Этцвейн отвечал с подчеркнутым равнодушием: «Из Караза поступили сведения, заслуживающие внимания — вероятно, не более чем сплетни, но если в них есть какая-то доля истины, с моей точки зрения они нуждаются в немедленном расследовании. Поэтому я намерен просить Дасконетту о предоставлении быстроходного транспорта. Уверен, что в его распоряжении такой транспорт есть».
«Ага! В самом деле, любопытно. И в чем же состоят слухи, вызывающие у вас такое волнение?»
Этцвейн продолжал без малейших признаков волнения: «В Каразе появились рогушкои, большая орда».
Ифнесс Иллинет кивнул: «Продолжайте».
«Состоялась битва рогушкоев с армией людей, пользовавшихся, по словам очевидцев, лучевым оружием. По-видимому, рогушкои потерпели поражение, но скудных свидетельств недостаточно, чтобы сделать определенные выводы».
«Источник информации?»
«Моряк, говоривший с владельцем баржи в Каразе».
«Где, по его словам, произошло сражение?»
«Какое это имеет значение? Необходимо расследовать события на месте. Для этого требуется транспорт».
Ифнесс отвечал терпеливо и нежно, будто обращаясь к несмышленому младенцу: «Ситуация сложнее, чем вы себе представляете. Если ваш запрос получит Дасконетта или любой другой член Координационного совета, его просто-напросто возвратят мне, сопроводив язвительным замечанием по поводу моей некомпетентности. Кроме того, вам известны правила, ограничивающие деятельность корреспондентов Института — нам строго воспрещено вмешиваться в ход событий местного значения. Я нарушил это предписание, конечно, но до сих пор мне удавалось обосновывать свои действия. Если я позволю вам предъявить Дасконетте столь достопримечательное требование, меня сочтут безответственным глупцом. Таковы люди — что поделаешь? Согласен, каразские слухи немаловажны и, каковы бы ни были мои личные планы и предпочтения, я не могу их игнорировать.

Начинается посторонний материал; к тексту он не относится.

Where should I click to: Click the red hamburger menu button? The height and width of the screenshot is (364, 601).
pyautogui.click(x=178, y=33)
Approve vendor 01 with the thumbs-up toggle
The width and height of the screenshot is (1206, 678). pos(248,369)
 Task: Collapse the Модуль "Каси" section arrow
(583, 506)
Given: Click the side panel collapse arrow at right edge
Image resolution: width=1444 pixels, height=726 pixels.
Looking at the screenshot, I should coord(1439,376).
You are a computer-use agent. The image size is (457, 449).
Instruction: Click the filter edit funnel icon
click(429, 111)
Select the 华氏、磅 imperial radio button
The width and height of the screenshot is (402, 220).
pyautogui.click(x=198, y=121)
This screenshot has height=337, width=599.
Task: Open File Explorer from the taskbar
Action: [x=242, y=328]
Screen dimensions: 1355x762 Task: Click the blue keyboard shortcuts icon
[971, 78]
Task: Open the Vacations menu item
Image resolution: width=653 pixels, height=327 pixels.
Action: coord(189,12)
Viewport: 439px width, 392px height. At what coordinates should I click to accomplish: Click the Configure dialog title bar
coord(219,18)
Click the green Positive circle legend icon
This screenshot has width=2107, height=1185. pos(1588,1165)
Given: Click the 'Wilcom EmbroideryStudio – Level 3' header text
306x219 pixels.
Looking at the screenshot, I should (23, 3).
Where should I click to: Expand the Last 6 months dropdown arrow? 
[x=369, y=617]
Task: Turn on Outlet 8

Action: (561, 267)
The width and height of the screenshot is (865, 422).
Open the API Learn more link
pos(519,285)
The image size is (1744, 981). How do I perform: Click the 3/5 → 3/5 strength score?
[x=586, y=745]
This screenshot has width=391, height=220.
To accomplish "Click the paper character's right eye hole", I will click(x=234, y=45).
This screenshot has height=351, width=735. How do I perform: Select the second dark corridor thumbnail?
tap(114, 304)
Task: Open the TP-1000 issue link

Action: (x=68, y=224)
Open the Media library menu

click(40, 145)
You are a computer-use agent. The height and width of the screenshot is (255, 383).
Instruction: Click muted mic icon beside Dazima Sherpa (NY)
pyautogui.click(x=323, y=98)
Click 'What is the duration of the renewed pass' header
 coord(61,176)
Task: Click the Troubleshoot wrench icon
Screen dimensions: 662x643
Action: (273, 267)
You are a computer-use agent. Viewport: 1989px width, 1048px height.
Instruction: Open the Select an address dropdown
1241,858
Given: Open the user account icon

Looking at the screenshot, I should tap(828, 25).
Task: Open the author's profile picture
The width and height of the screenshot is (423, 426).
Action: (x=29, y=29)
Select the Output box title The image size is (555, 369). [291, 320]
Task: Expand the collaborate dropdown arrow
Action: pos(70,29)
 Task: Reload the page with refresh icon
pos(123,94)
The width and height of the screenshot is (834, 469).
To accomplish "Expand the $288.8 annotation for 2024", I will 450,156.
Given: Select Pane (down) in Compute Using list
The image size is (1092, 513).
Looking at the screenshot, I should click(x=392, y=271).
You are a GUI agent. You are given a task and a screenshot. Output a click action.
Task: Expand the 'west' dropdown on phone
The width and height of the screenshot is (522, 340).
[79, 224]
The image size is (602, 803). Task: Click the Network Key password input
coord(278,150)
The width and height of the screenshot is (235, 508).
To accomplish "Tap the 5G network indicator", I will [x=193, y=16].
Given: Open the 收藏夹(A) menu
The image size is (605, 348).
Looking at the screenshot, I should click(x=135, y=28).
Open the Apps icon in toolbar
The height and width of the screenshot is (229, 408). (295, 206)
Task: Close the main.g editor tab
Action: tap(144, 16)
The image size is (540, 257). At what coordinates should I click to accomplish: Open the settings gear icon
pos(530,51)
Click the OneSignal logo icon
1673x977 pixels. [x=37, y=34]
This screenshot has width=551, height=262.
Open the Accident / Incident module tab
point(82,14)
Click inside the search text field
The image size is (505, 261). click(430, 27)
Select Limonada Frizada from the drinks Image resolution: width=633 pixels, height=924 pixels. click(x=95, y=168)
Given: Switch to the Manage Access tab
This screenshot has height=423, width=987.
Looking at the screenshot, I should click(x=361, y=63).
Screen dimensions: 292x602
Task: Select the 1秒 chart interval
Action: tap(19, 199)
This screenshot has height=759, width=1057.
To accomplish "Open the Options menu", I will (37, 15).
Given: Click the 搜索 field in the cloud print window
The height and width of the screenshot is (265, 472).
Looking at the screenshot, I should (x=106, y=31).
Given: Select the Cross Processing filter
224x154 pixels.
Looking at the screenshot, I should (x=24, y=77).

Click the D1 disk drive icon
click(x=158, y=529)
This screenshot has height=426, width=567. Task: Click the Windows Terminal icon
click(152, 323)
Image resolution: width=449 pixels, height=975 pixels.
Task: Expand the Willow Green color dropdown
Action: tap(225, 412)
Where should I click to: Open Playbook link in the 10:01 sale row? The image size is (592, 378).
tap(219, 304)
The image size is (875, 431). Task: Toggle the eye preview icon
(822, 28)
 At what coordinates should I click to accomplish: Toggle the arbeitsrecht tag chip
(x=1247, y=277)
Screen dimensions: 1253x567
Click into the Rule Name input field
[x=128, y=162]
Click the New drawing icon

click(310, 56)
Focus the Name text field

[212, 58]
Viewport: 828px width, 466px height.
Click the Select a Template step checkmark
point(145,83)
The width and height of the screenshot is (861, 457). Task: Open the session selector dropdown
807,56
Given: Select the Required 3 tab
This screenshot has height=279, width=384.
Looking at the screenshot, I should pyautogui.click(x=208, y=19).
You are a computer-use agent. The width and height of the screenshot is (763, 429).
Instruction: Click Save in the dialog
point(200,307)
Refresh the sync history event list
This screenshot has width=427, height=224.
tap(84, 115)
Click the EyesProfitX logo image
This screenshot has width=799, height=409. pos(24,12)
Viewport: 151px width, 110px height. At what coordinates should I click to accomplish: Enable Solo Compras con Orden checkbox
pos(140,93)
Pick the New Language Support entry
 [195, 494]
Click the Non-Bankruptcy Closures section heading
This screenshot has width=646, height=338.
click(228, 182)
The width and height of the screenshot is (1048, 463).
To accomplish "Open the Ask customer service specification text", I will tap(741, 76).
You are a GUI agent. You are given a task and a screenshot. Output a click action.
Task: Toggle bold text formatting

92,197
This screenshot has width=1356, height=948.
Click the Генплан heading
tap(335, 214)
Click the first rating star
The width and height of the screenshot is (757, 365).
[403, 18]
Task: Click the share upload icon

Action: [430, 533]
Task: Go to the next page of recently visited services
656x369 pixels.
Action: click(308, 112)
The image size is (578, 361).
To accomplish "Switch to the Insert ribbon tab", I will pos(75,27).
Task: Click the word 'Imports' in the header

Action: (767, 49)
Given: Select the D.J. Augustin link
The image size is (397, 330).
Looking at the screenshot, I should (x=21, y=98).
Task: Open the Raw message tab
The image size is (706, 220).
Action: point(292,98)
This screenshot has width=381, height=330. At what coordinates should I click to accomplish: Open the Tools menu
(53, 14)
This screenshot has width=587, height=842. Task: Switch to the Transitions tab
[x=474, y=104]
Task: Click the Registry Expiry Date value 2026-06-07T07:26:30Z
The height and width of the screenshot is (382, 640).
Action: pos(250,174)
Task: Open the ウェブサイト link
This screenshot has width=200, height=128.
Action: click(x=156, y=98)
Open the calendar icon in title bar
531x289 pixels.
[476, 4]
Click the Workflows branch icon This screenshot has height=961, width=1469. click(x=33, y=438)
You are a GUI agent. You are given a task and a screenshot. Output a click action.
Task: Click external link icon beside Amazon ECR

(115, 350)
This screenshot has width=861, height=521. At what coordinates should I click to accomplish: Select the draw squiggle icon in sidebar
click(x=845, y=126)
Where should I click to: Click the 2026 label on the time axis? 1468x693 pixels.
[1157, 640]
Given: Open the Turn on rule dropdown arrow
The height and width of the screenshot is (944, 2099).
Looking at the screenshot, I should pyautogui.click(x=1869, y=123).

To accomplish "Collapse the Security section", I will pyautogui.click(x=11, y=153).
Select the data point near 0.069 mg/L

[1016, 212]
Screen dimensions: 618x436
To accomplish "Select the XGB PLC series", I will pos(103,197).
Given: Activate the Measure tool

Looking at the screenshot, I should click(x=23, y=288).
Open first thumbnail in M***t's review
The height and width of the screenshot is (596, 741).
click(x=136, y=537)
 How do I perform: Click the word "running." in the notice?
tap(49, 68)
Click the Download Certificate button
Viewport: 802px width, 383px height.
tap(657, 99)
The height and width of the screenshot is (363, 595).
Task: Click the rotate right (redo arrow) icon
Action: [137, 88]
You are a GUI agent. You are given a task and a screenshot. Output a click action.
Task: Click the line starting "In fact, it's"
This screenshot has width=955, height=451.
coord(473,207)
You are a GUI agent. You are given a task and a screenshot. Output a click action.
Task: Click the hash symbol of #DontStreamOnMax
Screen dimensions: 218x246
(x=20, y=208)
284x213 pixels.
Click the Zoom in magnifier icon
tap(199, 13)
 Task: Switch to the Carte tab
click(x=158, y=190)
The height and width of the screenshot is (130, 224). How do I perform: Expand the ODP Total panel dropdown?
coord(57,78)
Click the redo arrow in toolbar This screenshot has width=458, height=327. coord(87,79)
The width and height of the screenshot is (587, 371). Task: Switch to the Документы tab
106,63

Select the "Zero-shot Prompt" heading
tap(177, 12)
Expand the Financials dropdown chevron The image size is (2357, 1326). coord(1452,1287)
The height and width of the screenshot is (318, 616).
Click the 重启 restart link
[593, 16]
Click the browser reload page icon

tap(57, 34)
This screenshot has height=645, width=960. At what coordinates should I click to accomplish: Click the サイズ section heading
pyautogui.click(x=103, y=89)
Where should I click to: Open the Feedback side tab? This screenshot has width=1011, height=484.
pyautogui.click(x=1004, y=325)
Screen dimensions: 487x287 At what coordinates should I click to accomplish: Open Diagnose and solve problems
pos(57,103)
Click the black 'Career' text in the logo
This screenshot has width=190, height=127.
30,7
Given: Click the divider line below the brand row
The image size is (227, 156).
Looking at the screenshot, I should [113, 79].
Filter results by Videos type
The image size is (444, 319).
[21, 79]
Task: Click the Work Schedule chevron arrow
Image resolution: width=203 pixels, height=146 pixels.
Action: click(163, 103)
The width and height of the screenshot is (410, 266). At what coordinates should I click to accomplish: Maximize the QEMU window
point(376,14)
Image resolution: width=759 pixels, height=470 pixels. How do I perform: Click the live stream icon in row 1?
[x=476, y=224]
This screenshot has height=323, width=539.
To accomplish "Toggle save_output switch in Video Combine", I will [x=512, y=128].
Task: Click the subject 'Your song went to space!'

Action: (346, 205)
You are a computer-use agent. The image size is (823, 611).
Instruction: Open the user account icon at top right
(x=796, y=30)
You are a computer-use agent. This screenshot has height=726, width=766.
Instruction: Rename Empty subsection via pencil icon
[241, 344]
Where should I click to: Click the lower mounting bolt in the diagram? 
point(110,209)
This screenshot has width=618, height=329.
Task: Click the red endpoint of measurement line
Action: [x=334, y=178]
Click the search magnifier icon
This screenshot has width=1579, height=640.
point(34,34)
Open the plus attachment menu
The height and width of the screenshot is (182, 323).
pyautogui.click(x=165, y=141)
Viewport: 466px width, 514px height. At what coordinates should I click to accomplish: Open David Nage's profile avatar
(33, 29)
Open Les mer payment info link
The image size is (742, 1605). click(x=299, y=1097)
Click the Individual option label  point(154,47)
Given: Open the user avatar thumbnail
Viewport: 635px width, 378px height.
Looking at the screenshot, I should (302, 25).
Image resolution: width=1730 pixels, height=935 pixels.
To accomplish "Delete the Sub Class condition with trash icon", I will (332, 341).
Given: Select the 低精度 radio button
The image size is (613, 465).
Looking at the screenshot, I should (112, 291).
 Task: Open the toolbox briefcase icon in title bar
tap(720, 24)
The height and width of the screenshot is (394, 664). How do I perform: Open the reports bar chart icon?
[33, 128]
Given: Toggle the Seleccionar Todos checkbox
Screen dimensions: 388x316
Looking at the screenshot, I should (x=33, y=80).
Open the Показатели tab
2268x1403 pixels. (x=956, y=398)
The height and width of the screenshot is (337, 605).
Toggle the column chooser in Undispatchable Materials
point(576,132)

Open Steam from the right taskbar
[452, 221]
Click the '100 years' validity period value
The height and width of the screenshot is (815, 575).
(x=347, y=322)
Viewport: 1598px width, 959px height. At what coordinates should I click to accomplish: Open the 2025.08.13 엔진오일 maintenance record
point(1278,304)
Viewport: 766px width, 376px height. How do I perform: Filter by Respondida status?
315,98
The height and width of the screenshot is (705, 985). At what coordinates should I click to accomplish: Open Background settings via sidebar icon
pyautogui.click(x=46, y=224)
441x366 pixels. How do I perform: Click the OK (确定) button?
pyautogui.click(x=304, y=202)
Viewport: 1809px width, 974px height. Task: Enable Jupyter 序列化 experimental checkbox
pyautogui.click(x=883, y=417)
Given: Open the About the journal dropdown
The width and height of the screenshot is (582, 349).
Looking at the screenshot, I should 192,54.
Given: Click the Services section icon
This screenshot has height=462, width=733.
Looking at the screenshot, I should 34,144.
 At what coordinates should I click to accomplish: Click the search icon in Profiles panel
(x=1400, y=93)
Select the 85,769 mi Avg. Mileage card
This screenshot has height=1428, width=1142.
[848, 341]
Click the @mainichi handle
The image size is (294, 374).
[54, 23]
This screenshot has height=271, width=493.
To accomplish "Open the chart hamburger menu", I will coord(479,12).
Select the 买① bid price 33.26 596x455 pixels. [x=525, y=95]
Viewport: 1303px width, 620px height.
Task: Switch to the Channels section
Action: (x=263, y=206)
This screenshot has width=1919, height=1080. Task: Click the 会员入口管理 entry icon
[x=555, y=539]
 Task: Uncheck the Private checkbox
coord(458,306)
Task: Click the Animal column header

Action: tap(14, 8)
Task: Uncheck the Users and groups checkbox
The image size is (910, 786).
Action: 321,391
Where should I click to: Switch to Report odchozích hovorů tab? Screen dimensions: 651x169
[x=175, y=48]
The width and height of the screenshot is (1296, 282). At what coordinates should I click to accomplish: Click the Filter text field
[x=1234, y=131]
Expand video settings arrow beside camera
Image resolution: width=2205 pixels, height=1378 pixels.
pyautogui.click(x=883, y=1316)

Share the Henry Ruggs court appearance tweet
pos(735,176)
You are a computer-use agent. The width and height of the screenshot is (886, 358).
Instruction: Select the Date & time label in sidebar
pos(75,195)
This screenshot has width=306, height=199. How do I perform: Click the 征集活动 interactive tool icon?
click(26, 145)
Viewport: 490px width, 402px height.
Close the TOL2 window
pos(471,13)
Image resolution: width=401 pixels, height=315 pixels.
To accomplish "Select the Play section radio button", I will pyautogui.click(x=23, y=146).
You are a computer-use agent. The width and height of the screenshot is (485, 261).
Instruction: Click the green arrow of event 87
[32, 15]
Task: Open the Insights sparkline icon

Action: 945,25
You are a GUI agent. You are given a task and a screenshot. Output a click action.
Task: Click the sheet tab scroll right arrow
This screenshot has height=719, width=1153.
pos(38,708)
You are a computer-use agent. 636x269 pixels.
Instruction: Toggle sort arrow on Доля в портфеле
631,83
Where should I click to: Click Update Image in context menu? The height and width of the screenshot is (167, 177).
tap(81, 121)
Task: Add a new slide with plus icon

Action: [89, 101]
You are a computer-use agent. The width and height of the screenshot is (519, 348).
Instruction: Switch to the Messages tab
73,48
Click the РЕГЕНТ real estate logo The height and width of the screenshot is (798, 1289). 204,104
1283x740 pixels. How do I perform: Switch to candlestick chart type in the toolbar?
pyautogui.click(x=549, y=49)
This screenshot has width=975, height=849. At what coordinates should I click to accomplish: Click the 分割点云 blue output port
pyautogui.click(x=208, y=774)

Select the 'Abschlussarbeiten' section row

Давайте вернемся в таверну. Теперь вам придется изложить все факты подробно и по порядку».
Беседа продолжалась не меньше часа. Этцвейн вежливо настаивал, Ифнесс оказывал формальное логичное сопротивление, холодный и непроницаемый, как глыба черного стекла. Он не соглашался предоставить Этцвейну транспорт требуемого типа ни на каких условиях.
«В таком случае, — сказал наконец Этцвейн, — мне придется обойтись менее эффективными средствами передвижения».
Ифнесс удивился: «Вы серьезно намерены отправиться в Караз? Путешествие займет два-три года — допуская, что вы сумеете выжить».
«Все учтено, — заявил Этцвейн. — Само собой, я не собираюсь идти по Каразу пешком. Я намерен лететь».
33
Среди хилитов Башонского храма каждый чистый отрок выбирал себе имя, символизировавшее его надежды на будущее. Гастель был древний герой-авиатор, Этцвейн — легендарный музыкант. Такой выбор примеров для подражания шокировал и разгневал Оссо, духовного отца Этцвейна.
34
Дискриминаторы (на шантском языке — «ави стиои», в буквальном переводе — «тонкие ценители» или «внимательные наблюдатели»): когда-то так называли инспекторов, нанятых гарвийской Эстетической корпорацией. Со временем, однако, дискриминаторы постепенно стали выполнять функциЬ кантональной полиции. Этцвейн и Аун Шаррах способствовали дальнейшему расширению круга их обязанностей.